Repeat the line that contains "The image size is (1121, 630)." exactly, along with each following line up to and including the last line of the entries.

**Record excerpts**
---------------

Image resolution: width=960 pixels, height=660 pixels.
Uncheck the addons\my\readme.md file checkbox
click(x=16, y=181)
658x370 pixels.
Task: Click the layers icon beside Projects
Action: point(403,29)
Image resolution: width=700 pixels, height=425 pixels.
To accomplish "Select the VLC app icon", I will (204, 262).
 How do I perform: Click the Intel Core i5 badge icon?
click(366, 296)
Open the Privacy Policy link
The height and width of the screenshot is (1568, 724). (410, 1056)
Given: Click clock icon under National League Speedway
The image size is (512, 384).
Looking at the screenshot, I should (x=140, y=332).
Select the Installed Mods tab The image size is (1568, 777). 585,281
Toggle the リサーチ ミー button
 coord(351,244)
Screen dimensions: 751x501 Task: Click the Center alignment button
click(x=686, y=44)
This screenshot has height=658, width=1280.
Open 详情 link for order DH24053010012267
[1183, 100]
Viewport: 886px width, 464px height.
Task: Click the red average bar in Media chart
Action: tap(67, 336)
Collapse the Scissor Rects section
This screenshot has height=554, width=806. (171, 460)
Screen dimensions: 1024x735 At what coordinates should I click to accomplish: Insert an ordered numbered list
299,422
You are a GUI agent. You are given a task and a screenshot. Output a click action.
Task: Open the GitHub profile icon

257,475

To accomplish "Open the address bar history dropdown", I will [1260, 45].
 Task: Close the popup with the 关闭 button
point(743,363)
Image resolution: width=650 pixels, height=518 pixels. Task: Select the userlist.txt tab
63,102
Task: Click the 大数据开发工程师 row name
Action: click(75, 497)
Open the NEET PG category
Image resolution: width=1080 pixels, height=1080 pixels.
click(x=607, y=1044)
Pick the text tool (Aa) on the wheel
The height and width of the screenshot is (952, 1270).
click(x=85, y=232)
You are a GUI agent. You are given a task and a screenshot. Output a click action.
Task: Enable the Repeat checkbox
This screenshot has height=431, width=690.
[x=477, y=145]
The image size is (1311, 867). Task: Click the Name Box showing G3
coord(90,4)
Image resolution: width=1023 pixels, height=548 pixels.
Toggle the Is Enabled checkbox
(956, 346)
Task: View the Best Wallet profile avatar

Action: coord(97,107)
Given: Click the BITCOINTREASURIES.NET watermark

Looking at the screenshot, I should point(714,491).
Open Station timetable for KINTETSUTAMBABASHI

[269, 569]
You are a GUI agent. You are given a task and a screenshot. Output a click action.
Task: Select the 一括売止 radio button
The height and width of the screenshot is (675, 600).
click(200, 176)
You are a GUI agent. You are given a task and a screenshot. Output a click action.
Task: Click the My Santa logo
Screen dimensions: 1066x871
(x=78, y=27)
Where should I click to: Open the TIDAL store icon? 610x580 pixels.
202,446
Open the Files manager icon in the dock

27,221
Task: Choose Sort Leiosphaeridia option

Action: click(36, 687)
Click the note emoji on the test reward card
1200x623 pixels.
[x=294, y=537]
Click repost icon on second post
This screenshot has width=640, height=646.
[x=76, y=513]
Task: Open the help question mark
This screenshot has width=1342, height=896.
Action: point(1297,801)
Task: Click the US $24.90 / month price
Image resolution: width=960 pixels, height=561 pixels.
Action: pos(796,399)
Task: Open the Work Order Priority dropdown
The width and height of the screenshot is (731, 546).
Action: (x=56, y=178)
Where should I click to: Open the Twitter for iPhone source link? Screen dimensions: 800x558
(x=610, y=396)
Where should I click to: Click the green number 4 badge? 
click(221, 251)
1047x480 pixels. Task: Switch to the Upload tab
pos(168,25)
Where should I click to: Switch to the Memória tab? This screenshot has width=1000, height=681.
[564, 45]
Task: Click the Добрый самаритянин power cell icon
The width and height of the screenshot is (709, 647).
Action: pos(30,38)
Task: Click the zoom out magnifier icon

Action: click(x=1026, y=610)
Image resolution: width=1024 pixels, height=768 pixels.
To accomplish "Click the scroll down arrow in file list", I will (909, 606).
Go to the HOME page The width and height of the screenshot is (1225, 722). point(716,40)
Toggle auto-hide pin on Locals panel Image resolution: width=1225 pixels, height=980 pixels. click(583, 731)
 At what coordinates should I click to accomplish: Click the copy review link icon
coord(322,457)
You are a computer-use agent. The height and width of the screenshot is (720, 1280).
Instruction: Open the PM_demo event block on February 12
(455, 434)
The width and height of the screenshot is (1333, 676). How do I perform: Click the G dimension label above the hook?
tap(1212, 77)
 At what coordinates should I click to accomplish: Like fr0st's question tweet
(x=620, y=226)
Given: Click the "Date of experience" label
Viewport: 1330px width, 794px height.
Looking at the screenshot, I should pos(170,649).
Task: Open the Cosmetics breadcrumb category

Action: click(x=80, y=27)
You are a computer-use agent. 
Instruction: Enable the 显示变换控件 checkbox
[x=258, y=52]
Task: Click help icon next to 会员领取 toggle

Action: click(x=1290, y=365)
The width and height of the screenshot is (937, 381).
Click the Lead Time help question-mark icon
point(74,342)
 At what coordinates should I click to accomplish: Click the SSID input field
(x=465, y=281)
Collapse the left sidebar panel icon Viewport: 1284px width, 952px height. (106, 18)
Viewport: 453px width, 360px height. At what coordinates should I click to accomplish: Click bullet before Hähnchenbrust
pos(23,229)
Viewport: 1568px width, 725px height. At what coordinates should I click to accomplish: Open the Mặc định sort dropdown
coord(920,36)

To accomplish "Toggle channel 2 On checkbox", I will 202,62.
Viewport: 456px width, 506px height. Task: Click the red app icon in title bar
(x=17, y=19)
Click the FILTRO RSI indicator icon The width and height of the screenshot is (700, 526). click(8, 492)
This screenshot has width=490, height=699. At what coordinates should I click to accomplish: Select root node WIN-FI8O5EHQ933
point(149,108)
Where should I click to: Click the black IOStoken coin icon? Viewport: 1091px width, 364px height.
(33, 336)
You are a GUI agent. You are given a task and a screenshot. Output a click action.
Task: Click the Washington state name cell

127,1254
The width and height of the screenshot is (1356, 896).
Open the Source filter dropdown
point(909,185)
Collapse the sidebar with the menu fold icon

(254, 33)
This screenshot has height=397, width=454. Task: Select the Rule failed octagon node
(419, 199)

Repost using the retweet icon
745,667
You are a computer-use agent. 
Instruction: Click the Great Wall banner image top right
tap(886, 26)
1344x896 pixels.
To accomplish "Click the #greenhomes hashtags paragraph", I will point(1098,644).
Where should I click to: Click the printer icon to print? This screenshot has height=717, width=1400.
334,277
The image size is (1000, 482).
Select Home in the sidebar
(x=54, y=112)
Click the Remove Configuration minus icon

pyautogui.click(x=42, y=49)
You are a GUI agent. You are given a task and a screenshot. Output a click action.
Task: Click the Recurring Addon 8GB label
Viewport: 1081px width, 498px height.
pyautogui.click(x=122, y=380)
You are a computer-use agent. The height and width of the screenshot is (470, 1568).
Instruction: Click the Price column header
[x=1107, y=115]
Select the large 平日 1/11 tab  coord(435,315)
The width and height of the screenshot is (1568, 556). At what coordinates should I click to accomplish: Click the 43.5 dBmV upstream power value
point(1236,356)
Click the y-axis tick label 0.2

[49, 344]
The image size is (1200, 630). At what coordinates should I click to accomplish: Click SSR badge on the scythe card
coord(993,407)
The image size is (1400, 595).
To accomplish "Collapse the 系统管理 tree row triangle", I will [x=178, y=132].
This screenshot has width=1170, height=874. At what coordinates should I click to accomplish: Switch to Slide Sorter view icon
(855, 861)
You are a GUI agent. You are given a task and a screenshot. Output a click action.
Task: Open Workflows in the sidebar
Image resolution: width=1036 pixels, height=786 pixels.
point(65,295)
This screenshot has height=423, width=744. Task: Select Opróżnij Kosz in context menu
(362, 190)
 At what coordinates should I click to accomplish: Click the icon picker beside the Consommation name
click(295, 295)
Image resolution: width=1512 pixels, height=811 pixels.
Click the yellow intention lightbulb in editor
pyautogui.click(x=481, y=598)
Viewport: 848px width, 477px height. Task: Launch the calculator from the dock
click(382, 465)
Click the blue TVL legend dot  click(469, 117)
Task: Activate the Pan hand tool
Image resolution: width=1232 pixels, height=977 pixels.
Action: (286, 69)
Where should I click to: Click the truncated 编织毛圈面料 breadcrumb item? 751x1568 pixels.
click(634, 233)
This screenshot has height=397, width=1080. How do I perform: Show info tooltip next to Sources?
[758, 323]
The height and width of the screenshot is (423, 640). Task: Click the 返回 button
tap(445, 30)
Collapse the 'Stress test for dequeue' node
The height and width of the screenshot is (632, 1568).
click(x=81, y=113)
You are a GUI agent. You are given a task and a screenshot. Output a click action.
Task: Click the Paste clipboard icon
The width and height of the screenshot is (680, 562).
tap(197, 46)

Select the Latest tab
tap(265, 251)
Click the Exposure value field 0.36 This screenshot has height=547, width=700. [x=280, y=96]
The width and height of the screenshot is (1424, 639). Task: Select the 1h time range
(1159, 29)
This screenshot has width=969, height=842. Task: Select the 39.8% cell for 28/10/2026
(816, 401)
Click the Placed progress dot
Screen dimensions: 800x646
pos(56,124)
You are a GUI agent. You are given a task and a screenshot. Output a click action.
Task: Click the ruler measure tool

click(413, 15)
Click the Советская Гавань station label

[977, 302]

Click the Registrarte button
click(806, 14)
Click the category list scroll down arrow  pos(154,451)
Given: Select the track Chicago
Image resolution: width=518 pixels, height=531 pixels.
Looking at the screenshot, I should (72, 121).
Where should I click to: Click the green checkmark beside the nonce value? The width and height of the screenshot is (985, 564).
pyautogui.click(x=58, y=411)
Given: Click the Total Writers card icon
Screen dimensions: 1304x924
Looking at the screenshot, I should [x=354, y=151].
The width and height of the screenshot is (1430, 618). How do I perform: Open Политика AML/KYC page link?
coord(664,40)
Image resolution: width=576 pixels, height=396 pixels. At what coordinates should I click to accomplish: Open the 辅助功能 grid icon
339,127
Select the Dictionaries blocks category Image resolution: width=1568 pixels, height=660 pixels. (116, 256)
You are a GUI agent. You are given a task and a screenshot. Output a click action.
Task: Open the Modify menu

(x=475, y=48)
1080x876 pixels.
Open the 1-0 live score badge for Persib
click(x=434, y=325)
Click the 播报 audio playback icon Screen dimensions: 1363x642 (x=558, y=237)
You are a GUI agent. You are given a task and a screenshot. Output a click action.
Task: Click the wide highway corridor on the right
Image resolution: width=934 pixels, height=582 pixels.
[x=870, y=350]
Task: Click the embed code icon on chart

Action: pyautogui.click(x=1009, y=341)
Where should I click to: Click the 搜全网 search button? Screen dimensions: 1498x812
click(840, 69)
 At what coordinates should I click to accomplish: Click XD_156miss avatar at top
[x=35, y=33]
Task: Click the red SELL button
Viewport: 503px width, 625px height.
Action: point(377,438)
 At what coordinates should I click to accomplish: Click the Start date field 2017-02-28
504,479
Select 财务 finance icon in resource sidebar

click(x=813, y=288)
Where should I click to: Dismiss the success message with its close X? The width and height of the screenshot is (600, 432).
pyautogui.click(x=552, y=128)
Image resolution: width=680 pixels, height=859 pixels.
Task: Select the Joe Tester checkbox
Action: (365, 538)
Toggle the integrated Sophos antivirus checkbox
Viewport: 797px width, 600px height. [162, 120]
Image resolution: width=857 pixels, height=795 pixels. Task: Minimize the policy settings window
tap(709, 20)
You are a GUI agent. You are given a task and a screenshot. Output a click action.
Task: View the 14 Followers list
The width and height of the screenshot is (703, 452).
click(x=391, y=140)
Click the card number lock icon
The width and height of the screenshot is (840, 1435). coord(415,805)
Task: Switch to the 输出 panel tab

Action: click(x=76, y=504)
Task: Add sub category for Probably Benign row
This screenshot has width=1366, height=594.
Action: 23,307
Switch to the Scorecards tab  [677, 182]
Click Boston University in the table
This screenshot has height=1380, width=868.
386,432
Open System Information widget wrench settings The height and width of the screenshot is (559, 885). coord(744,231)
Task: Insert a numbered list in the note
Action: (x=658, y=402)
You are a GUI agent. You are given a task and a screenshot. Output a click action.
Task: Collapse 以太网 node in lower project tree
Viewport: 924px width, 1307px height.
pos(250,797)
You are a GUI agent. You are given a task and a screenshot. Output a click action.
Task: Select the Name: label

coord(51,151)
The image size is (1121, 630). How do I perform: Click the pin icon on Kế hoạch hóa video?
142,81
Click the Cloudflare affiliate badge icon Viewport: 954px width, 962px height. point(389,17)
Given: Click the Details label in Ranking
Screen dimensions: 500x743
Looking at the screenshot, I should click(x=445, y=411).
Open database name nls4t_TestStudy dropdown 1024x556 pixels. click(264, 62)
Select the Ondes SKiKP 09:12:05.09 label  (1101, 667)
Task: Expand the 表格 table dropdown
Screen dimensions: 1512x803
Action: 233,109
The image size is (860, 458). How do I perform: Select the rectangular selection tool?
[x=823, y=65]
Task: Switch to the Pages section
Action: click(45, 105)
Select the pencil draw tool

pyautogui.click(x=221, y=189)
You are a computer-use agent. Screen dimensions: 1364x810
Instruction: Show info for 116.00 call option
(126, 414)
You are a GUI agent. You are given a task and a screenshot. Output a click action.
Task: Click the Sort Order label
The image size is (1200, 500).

---------------

**Task result**
The image size is (1121, 630). How do I perform: Click the pin icon on Kế hoạch hóa video?
142,81
Click the Cloudflare affiliate badge icon Viewport: 954px width, 962px height. point(389,17)
Given: Click the Details label in Ranking
Screen dimensions: 500x743
Looking at the screenshot, I should click(x=445, y=411).
Open database name nls4t_TestStudy dropdown 1024x556 pixels. click(264, 62)
Select the Ondes SKiKP 09:12:05.09 label  (1101, 667)
Task: Expand the 表格 table dropdown
Screen dimensions: 1512x803
Action: 233,109
The image size is (860, 458). How do I perform: Select the rectangular selection tool?
[x=823, y=65]
Task: Switch to the Pages section
Action: click(45, 105)
Select the pencil draw tool

pyautogui.click(x=221, y=189)
You are a computer-use agent. Screen dimensions: 1364x810
Instruction: Show info for 116.00 call option
(126, 414)
You are a GUI agent. You are given a task and a screenshot. Output a click action.
Task: Click the Sort Order label
The image size is (1200, 500).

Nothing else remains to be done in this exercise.